On 8 Dec 2015, at 10:43, Tom Ritter tom@ritter.vg wrote:
On 7 December 2015 at 13:51, Philipp Winter <phw@nymity.ch mailto:phw@nymity.ch> wrote:
I spent some time improving the existing relay uptime visualisation [0]. Inspired by a research paper [1], the new algorithm uses single-linkage clustering with Pearson's correlation coefficient as distance function. The idea is that relays are grouped next to each other if their uptime (basically a binary sequence) is highly correlated. Check out the following gallery. It contains monthly relay uptime images, dating back to 2007: <https://nymity.ch/sybilhunting/uptime-visualisation/ https://nymity.ch/sybilhunting/uptime-visualisation/>
If you aren't familiar with this type of visualisation: Every image shows the uptime of all Tor relays that were online in a given month. Every row is a consensus and every column is a relay. White pixels mean that a relay was offline and black pixels means that a relay was online. Red pixels are used to highlight suspiciously similar clusters.

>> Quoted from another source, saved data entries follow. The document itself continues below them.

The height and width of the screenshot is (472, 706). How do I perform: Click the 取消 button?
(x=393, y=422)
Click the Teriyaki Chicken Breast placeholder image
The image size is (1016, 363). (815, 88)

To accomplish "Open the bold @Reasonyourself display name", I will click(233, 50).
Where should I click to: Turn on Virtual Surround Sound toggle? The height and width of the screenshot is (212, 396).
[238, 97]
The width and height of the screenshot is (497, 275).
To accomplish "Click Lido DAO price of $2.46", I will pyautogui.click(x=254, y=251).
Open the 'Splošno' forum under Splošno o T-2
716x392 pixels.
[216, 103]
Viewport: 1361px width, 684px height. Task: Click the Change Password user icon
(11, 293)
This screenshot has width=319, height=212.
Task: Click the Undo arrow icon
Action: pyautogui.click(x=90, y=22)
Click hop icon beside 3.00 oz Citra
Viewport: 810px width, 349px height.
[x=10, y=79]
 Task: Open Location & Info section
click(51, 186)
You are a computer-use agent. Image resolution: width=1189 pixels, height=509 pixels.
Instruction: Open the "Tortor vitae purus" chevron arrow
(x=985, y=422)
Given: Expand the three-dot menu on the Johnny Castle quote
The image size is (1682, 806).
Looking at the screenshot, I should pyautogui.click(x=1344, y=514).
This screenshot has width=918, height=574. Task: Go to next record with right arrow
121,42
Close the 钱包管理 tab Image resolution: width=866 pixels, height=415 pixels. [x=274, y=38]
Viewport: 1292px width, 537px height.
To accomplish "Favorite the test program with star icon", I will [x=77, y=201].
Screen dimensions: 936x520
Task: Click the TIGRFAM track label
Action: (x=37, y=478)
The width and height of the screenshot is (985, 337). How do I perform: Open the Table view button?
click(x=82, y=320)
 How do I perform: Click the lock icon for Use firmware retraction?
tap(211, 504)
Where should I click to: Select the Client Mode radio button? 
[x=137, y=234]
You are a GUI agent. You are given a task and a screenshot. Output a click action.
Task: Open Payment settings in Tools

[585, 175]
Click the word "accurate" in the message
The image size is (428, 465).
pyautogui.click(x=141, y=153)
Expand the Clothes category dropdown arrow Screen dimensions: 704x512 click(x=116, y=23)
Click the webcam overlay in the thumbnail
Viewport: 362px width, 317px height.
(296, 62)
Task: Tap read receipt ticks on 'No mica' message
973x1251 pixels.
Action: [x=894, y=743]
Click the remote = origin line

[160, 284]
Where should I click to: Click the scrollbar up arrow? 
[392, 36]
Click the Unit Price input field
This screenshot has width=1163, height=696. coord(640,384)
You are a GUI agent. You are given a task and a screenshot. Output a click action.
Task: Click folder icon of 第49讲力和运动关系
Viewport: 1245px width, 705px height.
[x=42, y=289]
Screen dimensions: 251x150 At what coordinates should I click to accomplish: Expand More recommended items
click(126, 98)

That's really cool. It seems to imply that the majority of the tor network stop operating halfway through the month though... Do the other tor graphs take into account hibernating relays? For example, I would expect the time-to-download graph would be somewhat affected: https://metrics.torproject.org/torperf.html?graph=torperf&start=2015-10-... https://metrics.torproject.org/torperf.html?graph=torperf&start=2015-10-01&end=2015-10-31&source=all&filesize=5mb
Hibernating relays run from the start of their first period to gauge load. Then they start at a random time during the day/month, but early enough that they think they'll still use all their bandwidth.
I wonder if we're seeing another phenomenon? (daily / monthly server restarts?) Or we could be seeing hibernation failing to work as intended.